START Exercise inputs
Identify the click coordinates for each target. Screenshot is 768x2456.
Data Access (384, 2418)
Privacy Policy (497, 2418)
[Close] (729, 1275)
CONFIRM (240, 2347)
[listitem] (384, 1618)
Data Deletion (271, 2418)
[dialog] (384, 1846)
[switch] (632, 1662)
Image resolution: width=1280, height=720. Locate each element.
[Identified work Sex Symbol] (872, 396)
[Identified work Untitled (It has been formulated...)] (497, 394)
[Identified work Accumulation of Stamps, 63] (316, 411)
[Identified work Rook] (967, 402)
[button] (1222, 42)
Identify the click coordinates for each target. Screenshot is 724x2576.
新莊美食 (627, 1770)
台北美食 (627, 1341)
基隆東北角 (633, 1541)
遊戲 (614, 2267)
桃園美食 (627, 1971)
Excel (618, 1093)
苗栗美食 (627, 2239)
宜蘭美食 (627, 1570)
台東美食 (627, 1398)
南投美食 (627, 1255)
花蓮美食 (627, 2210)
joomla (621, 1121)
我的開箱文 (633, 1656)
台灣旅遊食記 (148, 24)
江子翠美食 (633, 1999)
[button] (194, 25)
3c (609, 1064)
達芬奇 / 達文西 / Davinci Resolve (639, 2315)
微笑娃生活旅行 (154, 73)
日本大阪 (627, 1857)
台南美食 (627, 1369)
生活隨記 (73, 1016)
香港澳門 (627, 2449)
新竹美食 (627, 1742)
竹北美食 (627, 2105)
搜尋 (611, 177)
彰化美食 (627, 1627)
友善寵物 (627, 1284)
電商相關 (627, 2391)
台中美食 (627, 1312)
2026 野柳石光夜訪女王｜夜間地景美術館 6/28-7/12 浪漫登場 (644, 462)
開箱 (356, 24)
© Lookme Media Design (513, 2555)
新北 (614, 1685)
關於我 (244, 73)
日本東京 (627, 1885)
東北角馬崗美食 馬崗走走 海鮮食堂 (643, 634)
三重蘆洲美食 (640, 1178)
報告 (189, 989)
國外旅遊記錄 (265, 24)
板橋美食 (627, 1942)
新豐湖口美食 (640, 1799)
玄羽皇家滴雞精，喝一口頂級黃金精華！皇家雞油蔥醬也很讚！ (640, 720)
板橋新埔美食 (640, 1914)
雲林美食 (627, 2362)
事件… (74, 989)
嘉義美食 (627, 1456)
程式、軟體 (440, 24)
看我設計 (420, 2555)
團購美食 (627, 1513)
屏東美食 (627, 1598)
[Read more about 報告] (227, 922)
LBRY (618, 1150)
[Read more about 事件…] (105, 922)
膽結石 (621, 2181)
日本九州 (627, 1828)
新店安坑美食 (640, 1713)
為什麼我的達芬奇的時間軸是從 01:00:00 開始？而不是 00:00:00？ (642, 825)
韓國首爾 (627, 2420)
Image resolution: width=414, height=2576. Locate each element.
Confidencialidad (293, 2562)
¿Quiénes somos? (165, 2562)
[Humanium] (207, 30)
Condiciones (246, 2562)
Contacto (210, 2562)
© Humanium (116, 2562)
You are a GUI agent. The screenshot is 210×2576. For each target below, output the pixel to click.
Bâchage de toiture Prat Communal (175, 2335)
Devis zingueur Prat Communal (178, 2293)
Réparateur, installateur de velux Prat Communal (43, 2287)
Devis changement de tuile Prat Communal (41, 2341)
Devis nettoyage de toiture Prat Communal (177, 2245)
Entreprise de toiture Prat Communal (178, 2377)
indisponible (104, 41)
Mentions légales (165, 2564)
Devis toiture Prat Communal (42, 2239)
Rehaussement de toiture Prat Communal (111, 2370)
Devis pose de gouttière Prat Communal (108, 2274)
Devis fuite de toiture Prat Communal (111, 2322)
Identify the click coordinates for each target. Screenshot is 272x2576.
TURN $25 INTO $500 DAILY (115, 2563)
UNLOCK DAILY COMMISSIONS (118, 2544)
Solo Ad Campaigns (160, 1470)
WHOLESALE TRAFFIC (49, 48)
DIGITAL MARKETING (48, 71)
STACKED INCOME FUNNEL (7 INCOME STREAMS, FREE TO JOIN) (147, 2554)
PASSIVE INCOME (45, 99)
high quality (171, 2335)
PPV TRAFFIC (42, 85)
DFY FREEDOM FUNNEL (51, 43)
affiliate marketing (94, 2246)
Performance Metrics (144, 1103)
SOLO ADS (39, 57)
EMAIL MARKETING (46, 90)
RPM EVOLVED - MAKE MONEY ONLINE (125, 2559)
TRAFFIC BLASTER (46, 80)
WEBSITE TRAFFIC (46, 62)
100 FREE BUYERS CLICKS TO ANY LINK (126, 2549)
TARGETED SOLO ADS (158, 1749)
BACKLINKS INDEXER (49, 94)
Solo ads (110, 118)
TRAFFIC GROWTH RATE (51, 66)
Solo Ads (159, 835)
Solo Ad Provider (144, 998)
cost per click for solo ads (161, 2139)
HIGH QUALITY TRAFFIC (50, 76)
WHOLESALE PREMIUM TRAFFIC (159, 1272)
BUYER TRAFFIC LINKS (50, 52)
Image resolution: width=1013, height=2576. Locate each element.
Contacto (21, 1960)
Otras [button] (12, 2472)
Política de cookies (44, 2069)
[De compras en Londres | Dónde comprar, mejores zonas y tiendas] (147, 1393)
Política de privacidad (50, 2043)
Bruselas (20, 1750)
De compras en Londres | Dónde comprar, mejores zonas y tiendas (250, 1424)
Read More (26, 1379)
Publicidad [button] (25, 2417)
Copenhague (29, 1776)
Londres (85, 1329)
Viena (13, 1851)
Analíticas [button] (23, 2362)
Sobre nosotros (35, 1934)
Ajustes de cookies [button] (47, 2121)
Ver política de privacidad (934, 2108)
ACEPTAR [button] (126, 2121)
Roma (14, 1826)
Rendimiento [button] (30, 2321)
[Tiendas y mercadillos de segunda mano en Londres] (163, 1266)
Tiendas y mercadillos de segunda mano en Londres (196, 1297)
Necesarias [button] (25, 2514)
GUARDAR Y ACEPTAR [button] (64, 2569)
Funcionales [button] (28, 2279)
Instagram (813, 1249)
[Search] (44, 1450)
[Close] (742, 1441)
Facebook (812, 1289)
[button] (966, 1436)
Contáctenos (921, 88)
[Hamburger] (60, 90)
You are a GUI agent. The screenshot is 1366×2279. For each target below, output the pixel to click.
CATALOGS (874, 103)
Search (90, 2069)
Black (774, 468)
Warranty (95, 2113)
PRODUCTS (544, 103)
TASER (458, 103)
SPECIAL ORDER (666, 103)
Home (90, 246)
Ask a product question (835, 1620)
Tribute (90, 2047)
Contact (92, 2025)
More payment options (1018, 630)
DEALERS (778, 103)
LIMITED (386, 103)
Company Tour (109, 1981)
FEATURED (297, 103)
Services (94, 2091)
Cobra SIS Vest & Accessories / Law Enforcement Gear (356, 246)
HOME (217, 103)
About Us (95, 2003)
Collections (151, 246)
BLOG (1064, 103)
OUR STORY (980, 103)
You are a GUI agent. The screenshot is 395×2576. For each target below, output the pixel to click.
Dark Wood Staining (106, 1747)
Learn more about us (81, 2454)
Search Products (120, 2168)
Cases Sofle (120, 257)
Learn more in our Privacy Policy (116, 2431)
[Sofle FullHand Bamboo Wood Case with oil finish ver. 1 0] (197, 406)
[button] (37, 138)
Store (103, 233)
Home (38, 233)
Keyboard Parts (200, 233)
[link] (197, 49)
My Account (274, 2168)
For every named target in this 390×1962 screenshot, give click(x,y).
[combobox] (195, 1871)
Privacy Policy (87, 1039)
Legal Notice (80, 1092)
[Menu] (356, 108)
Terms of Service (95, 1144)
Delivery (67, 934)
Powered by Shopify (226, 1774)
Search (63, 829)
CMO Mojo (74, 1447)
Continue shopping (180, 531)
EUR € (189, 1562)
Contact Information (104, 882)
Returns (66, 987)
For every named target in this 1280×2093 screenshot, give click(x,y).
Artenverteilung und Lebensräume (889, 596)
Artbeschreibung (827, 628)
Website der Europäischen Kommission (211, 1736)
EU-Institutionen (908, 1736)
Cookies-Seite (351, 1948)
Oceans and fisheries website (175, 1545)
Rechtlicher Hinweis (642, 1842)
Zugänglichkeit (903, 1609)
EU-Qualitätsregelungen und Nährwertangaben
END Exercise inputs
All lines above between those holding "WHOLESALE TRAFFIC (49, 48)" and "Rendimiento [button] (30, 2321)", inclusive, must be set down unchanged, and no other line may be included.

WHOLESALE TRAFFIC (49, 48)
DIGITAL MARKETING (48, 71)
STACKED INCOME FUNNEL (7 INCOME STREAMS, FREE TO JOIN) (147, 2554)
PASSIVE INCOME (45, 99)
high quality (171, 2335)
PPV TRAFFIC (42, 85)
DFY FREEDOM FUNNEL (51, 43)
affiliate marketing (94, 2246)
Performance Metrics (144, 1103)
SOLO ADS (39, 57)
EMAIL MARKETING (46, 90)
RPM EVOLVED - MAKE MONEY ONLINE (125, 2559)
TRAFFIC BLASTER (46, 80)
WEBSITE TRAFFIC (46, 62)
100 FREE BUYERS CLICKS TO ANY LINK (126, 2549)
TARGETED SOLO ADS (158, 1749)
BACKLINKS INDEXER (49, 94)
Solo ads (110, 118)
TRAFFIC GROWTH RATE (51, 66)
Solo Ads (159, 835)
Solo Ad Provider (144, 998)
cost per click for solo ads (161, 2139)
HIGH QUALITY TRAFFIC (50, 76)
WHOLESALE PREMIUM TRAFFIC (159, 1272)
BUYER TRAFFIC LINKS (50, 52)
Image resolution: width=1013, height=2576. Locate each element.
Contacto (21, 1960)
Otras [button] (12, 2472)
Política de cookies (44, 2069)
[De compras en Londres | Dónde comprar, mejores zonas y tiendas] (147, 1393)
Política de privacidad (50, 2043)
Bruselas (20, 1750)
De compras en Londres | Dónde comprar, mejores zonas y tiendas (250, 1424)
Read More (26, 1379)
Publicidad [button] (25, 2417)
Copenhague (29, 1776)
Londres (85, 1329)
Viena (13, 1851)
Analíticas [button] (23, 2362)
Sobre nosotros (35, 1934)
Ajustes de cookies [button] (47, 2121)
Ver política de privacidad (934, 2108)
ACEPTAR [button] (126, 2121)
Roma (14, 1826)
Rendimiento [button] (30, 2321)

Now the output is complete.